You can improve that connection by promotion, and by featuring the journalist's picture, providing a brief bio, including email addresses and phone numbers. (Here's an example from The Day in New London, Conn.)

"LIBERATE THE PHOTOGRAPHERS... Or at least do everything in your power to maximize this STRENGTH."

Crikey! Why does a radio guy need to point this out to us in 2008? We've got stacks of studies going back to Poynter's original "Eyes on the News" eye-tracking study in 1991, shouting the importance of photos and other visuals to readers. Yet most newsrooms are managed by people who came up on the "word" side, so in the tug between photos and text, text usually wins.

"Don't look to other papers (except foreign ones). YOU are in the position to re-invent. If you look at other papers... you'll continue to live in the past."

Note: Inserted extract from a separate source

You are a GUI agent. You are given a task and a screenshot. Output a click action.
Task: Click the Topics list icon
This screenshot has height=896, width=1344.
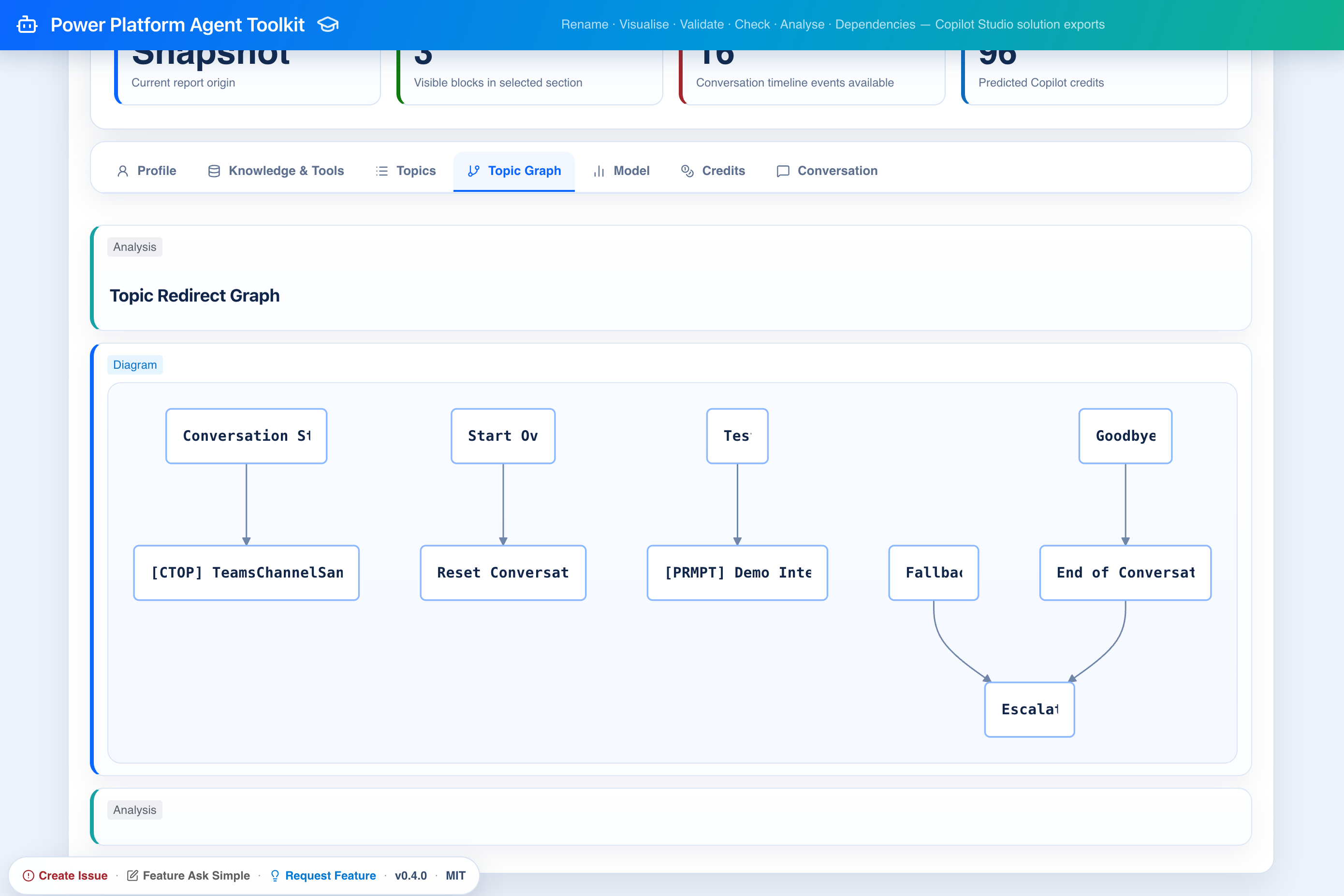(382, 171)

The follow-the-leader nature of the industry has been one of my biggest frustrations as I have conducted workshops about our research around the country for the past eight years. At every session someone says some variant of "Yeah, great ideas. But tell me who has implemented any of these ideas and seen success." Actually, the comment is usually even narrower: Who of my circulation size has done this successfully? Everyone wants to follow someone else's template. No one wants to lead.

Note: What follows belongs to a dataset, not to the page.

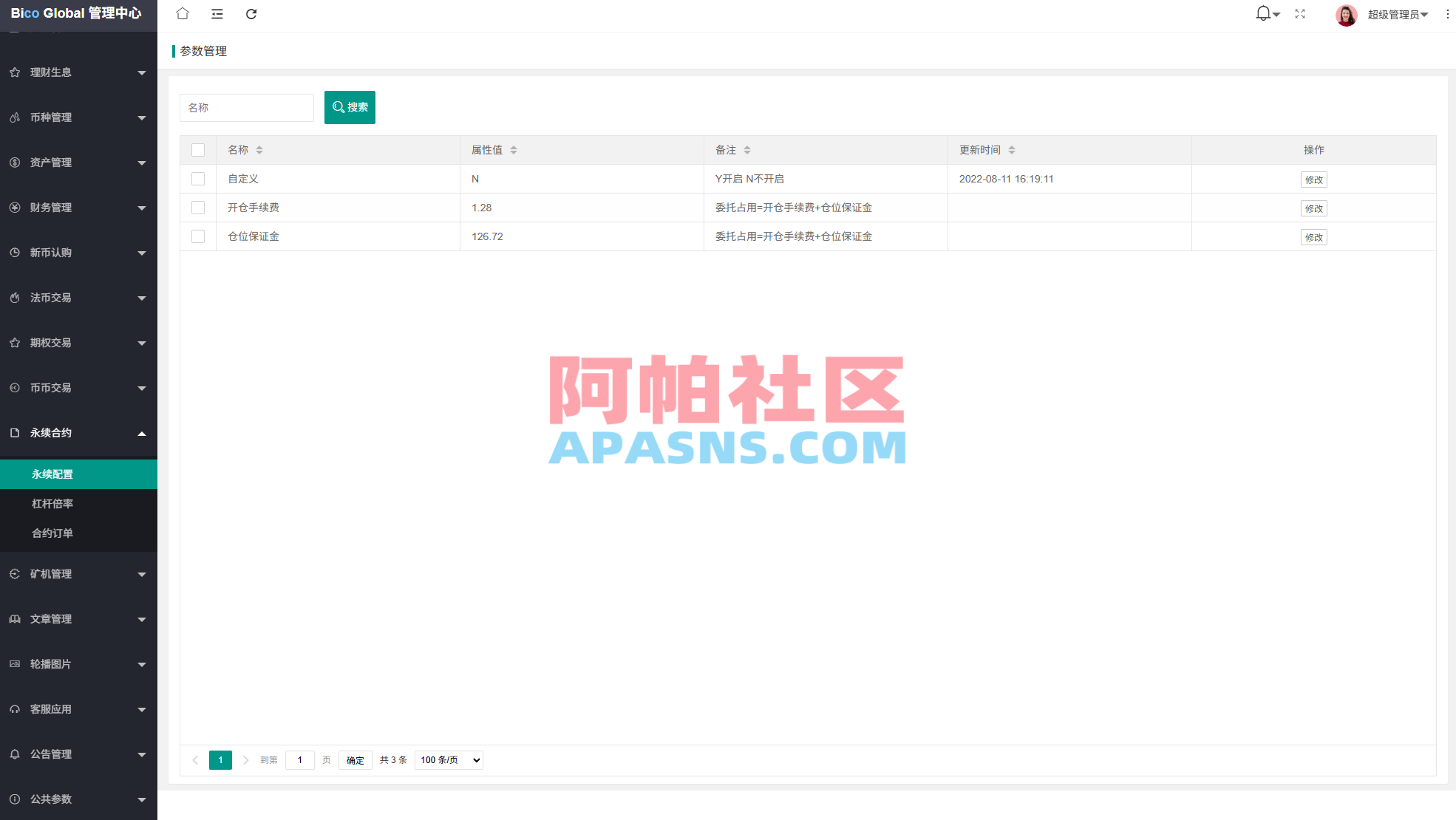Select the 矿机管理 sidebar icon
Image resolution: width=1456 pixels, height=820 pixels.
(15, 574)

Except, as Abrams hints, abroad. I have never heard that question in the workshops I've done in Europe. My colleagues don't hear that question in Latin America. Instead we've seen experimentation, trial-and-error, risk-taking and innovation outside the U.S.

Further to Abrams' point, as groundbreaking and valuable as our original Impact Study was, it is limited because it only measured what newspapers were currently doing, so only tells us how to do those things better. It's like trying to drive your car forward by looking in the rearview mirror. The value of the Experience Study is that it gives insights into reader behavior and motivation that can help us innovate things we haven’t done.

"Tweaking will kill you. Aggressively and NOTICEABLY changing the look and feel can and most likely WILL grow you."

It takes a lot of change before readers notice anything. We did some work a few years ago with a mid-size newspaper that made what it thought were bold, aggressive, mold-breaking changes - so radical, they said, that they worried about turning off loyal readers. Then we talked to focus groups about the newspaper. No one - not a single person - had noticed the changes. What journalists think is major change is unnoticeable to the average reader.

"The biggest problem is lack of urgency."

Hazel Reinhardt, our director of market research at the Media Management Center, has been using a chart in our executive education programs since about 2000 that tracked the slow newspaper circulation decline of one-half to 1 percent per year through the '70s, '80s and '90s - then predicted a dramatic tumble off a cliff in about 2006. Nobody believed her, but here we are with most newspapers showing losses every ABC reporting period of 3, 4, and 5 percent - even into double-digits in some markets. Now can we get urgent?

This failure to take action on what we know is a consequence of newspapers' change-resistant culture, which my colleague Vickey Williams writes about frequently. This change resistance is at the heart of the pummeling Abrams takes. It could doom newspapers.


By Steve Duke (s-duke@northwestern.edu)
Steve Duke is managing director for training at the Media Management Center and Readership Institute, and an associate professor at Northwestern’s Medill School of Journalism.